§ INFORMATION SUPPLIED
━━━━

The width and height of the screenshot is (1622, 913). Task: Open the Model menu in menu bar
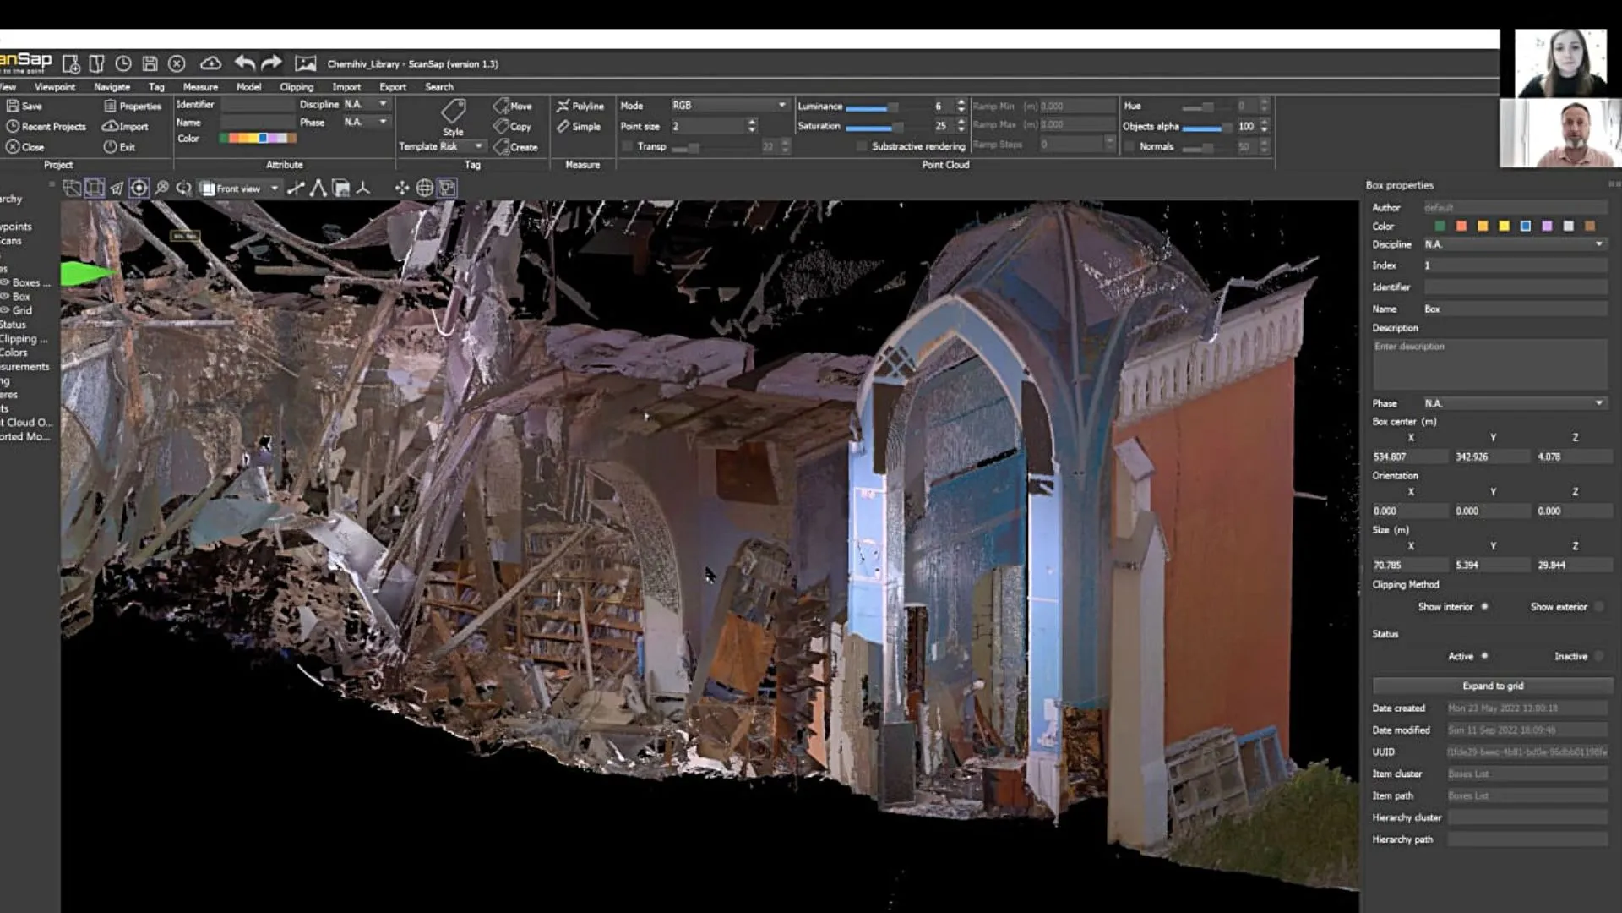click(248, 86)
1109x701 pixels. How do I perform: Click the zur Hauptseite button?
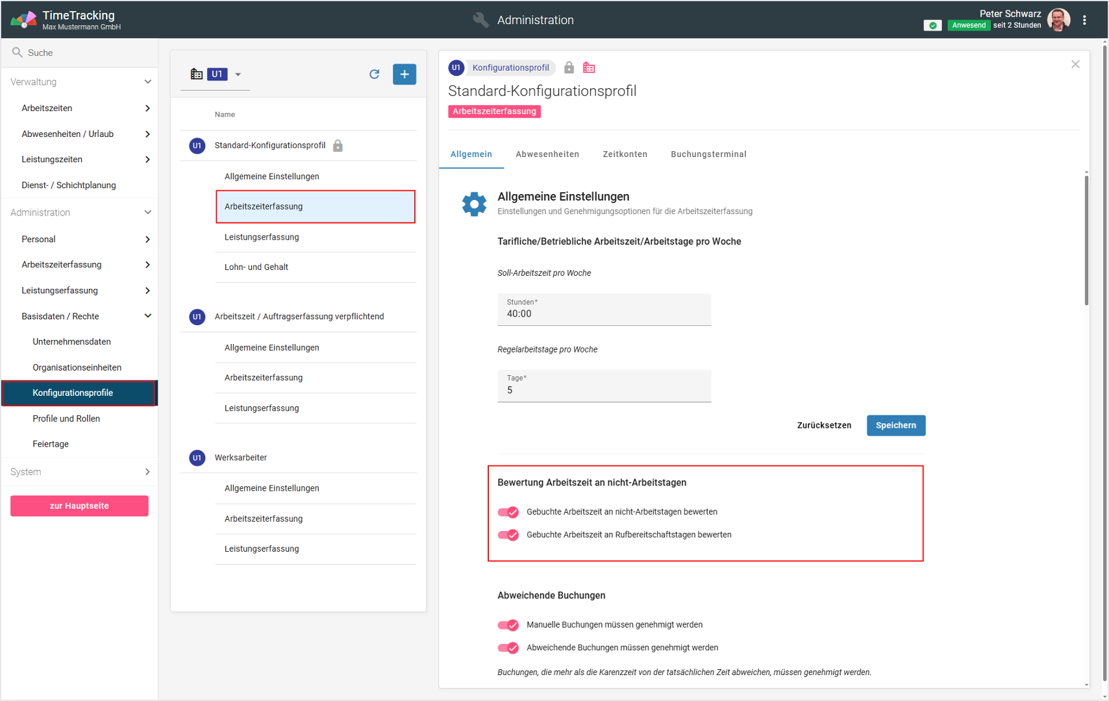pyautogui.click(x=79, y=506)
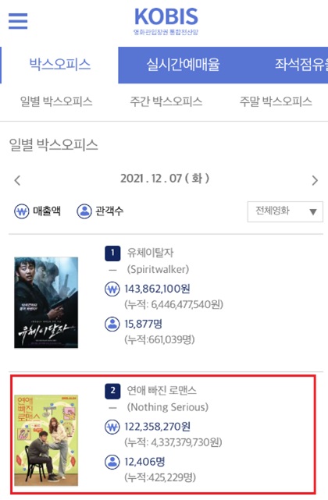Screen dimensions: 328x500
Task: Select 주말 박스오피스 submenu
Action: 276,101
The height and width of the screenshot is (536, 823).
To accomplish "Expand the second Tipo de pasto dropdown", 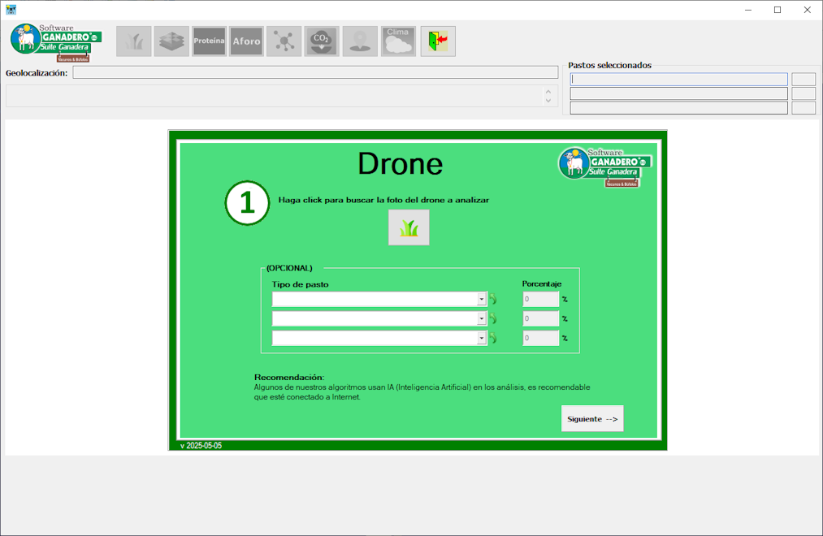I will (481, 318).
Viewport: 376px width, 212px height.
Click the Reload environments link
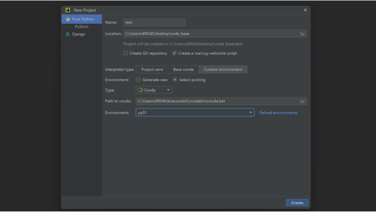coord(278,112)
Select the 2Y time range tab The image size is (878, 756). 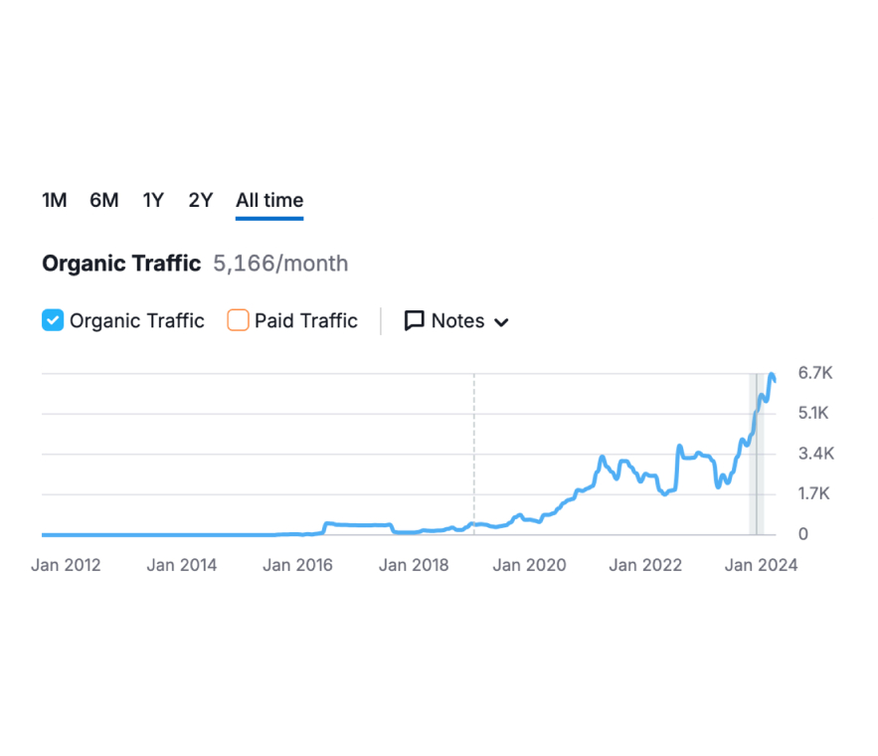click(x=201, y=200)
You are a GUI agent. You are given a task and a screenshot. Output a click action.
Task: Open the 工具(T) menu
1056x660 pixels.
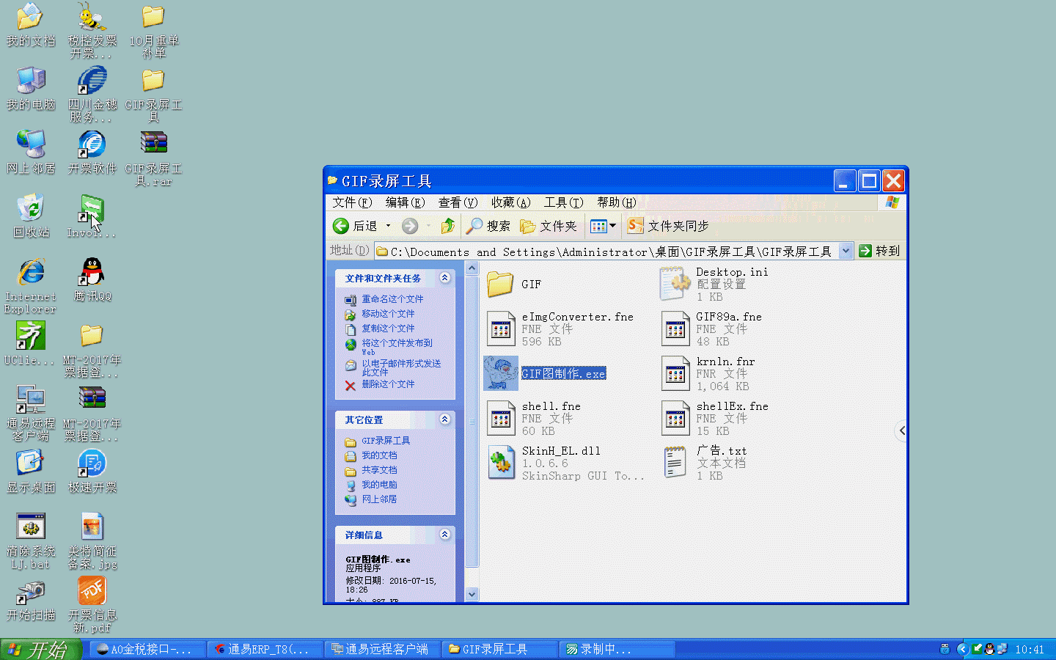click(563, 202)
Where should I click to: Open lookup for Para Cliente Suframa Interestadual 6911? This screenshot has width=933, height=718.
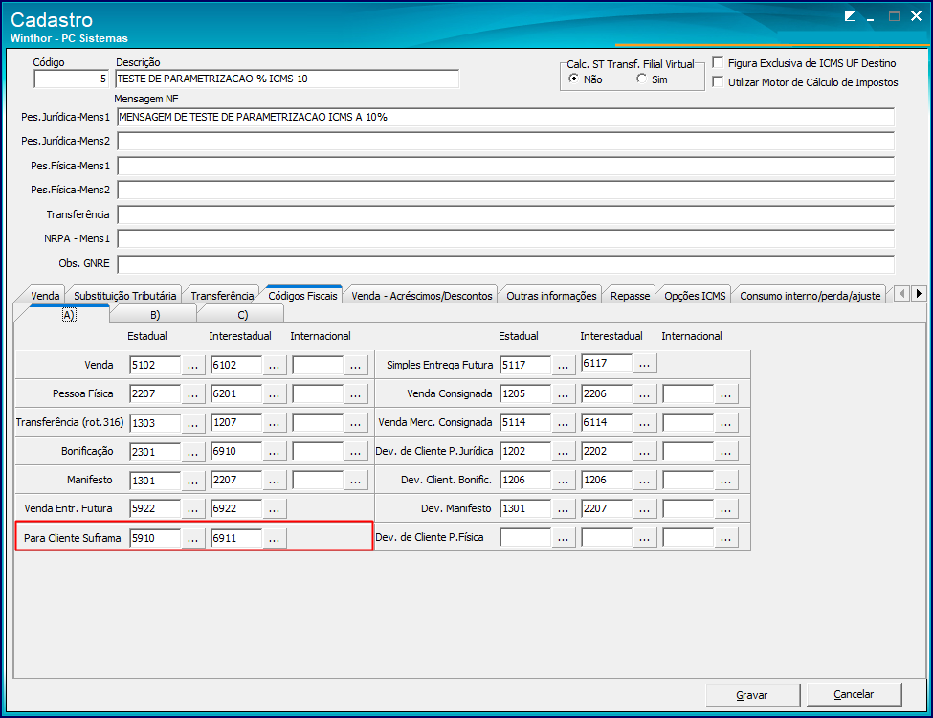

━━━━

§ EXERCISE GOAL
The result should be a transcript of the lines from the line containing "You are a GUI" through the end of the listing above, exact, inclusive, and without pictures.

§ WRITTEN ANSWER
You are a GUI agent. You are given a task and a screenshot. Output a click action.
Task: Open the 工具(T) menu
1056x660 pixels.
click(563, 202)
Where should I click to: Open lookup for Para Cliente Suframa Interestadual 6911? This screenshot has width=933, height=718.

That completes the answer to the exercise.